Título: Lula reitera rechaço à transição hondurenha
Autor: Netto, Andrei
Fonte: O Estado de São Paulo, 02/12/2009, Internacional, p. A17

Presidente diz que só mudará de posição diante de algum "fato novo"

O presidente Luiz Inácio Lula da Silva reafirmou ontem, durante uma reunião em Estoril, Portugal, que não reconhecerá a vitória de Porfírio "Pepe" Lobo como presidente de Honduras na eleição de domingo.

Valendo-se de frases fortes sobre a crise na América Central, Lula foi duro ao responder ao apelo do recém-eleito para que o Brasil aceite o resultado do pleito. "Não, não, não!", afirmou, reiterando: "Peremptoriamente não!" A posição, entretanto, revela ambiguidade, porque o próprio presidente diz que, "se algo novo acontecer", ele pode mudar de ideia.

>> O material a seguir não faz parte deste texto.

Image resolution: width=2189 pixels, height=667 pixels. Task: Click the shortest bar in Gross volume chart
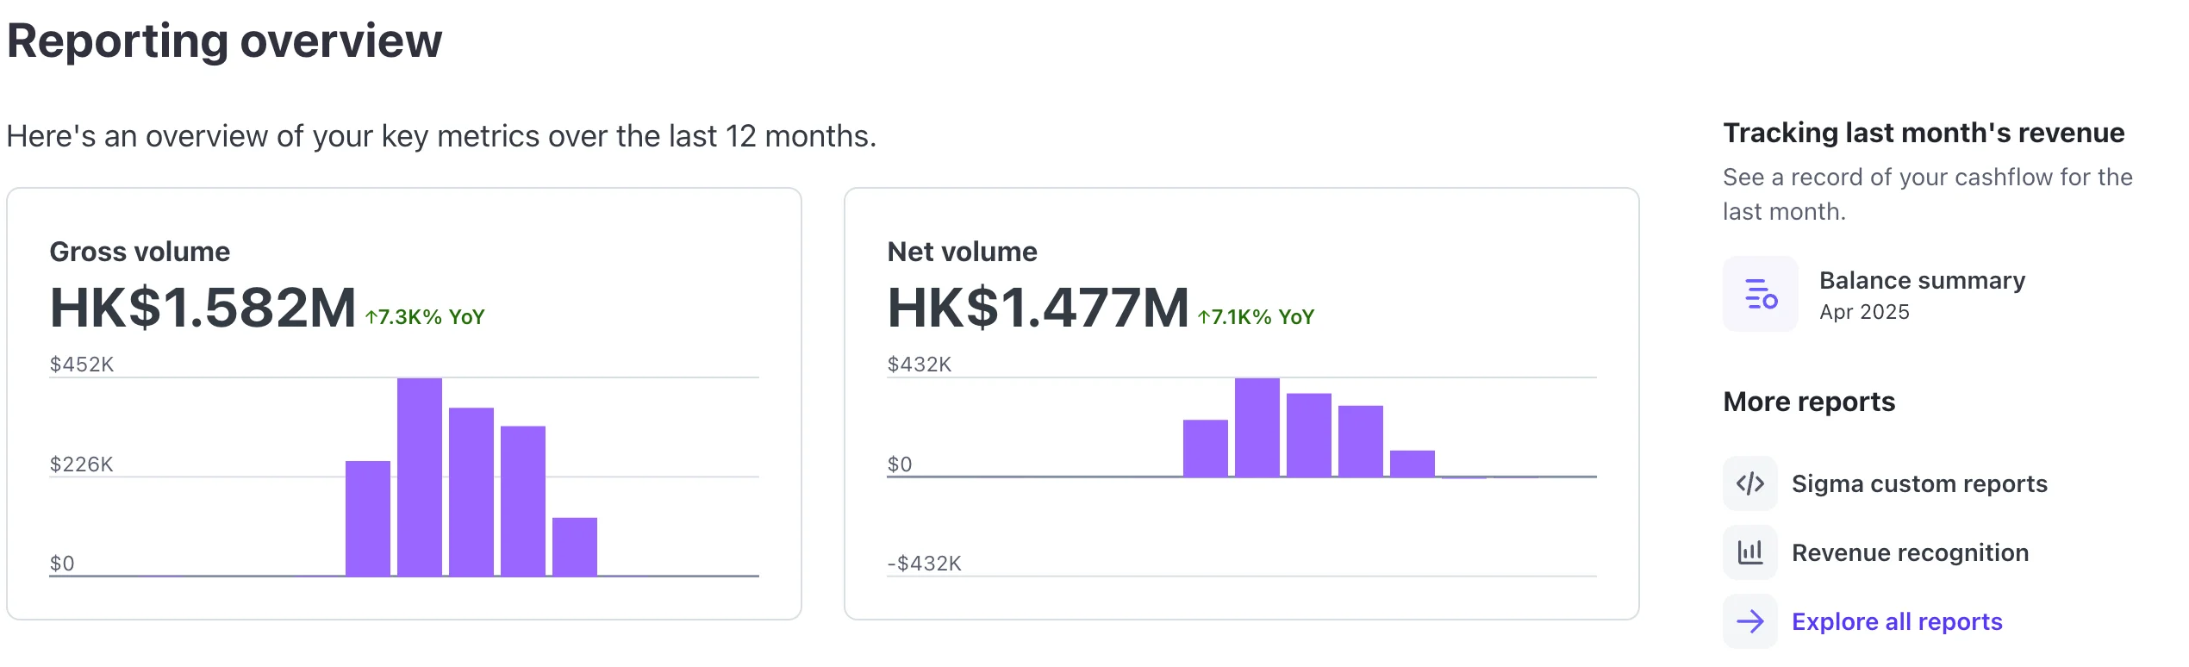[575, 546]
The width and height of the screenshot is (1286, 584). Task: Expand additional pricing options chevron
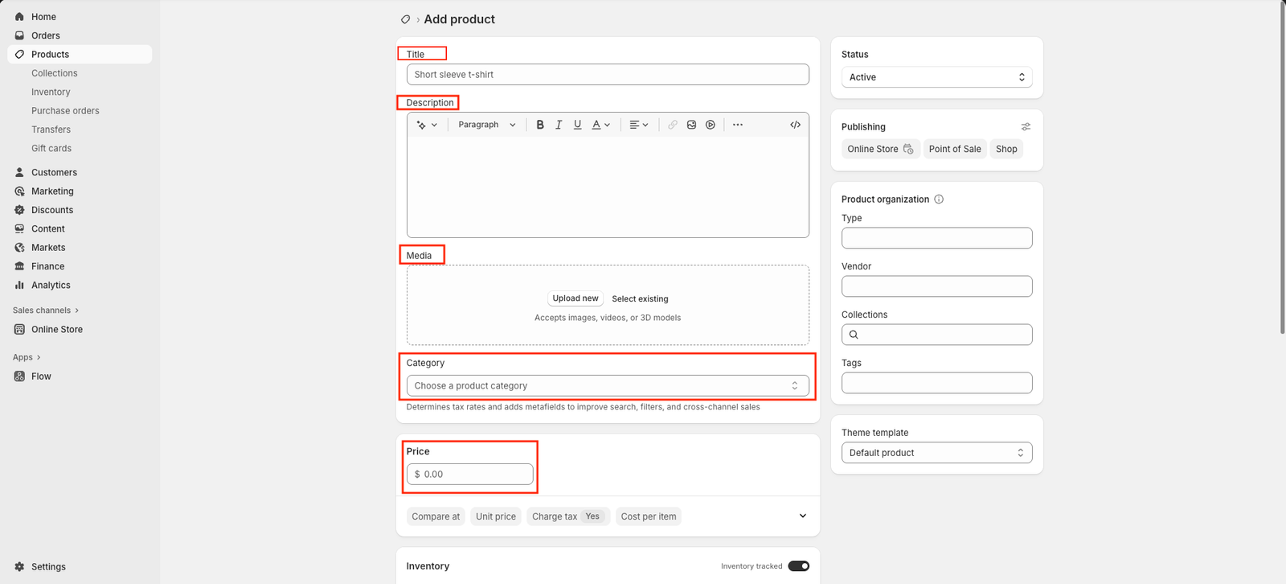click(x=802, y=516)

As afirmações foram feitas antes mesmo do término da Cúpula Ibero-americana, em Estoril, e tinham como foco o governo golpista, mesmo que não tenha mencionado o nome do presidente de facto, Roberto Micheletti. "Não dá para fazer concessão a golpista", argumentou. "Honduras desrespeitou o princípio mais elementar, da volta à normalidade democrática de seu país."

Lula disse ainda que "o golpista agiu cinicamente ao dar um golpe no país e convocar uma eleição". "Ele não tinha direito de convocar uma eleição", concluiu, ignorando o fato de que a eleição foi convocada durante o governo de Manuel Zelaya, o presidente destituído.

Para o brasileiro, sua posição - apoiada por parceiros regionais como a Argentina e a Venezuela - evita a criação de um precedente. "Nós conhecemos a América Central, nós conhecemos a América Latina. E a gente não pode compactuar com um golpe dessa natureza, que finge que não aconteceu nada", reafirmou. "Se isso prevalecer, a democracia correrá sério risco na América Latina e a na América Central."

Embora parecesse bater o martelo em relação a Lobo, Lula abriu a perspectiva de reverter sua opinião. Ao "peremptoriamente não", adicionou um "por enquanto" minutos depois. "Eu não posso decidir agora sobre uma coisa que pode acontecer daqui a um, dois ou três meses", ponderou. "Se acontecer alguma coisa, vamos decidir sobre a coisa nova. Por enquanto, a posição brasileira é de não aceitação do processo eleitoral em Honduras."

A declaração abre a possibilidade de um entendimento e vai na linha do que afirmou o assessor da presidência para Assuntos Internacionais, Marco Aurélio Garcia, no domingo. Ele havia sugerido que, se Lobo se dirigir à Organização dos Estados Americanos (OEA), o cenário poderia mudar.

A oscilação do governo brasileiro também reflete o dilema dos países ibero-americanos sobre a crise. Temas centrais das discussões em Estoril, o golpe e a eleição expuseram as profundas divergências dos líderes e impediram a divulgação de consenso sobre o tema.

Em um "comunicado especial", Portugal, na posição de presidente da cúpula, não desceu do muro: condenou o golpe, mas não fez juízo de valor sobre as eleições.

O premiê português, José Sócrates, detalhou sua posição a jornalistas brasileiros: "A ambiguidade é uma arma política", filosofou. "A declaração é propositadamente ambígua em algumas partes, para que uns possam ler de uma forma, outros possam ler de outra."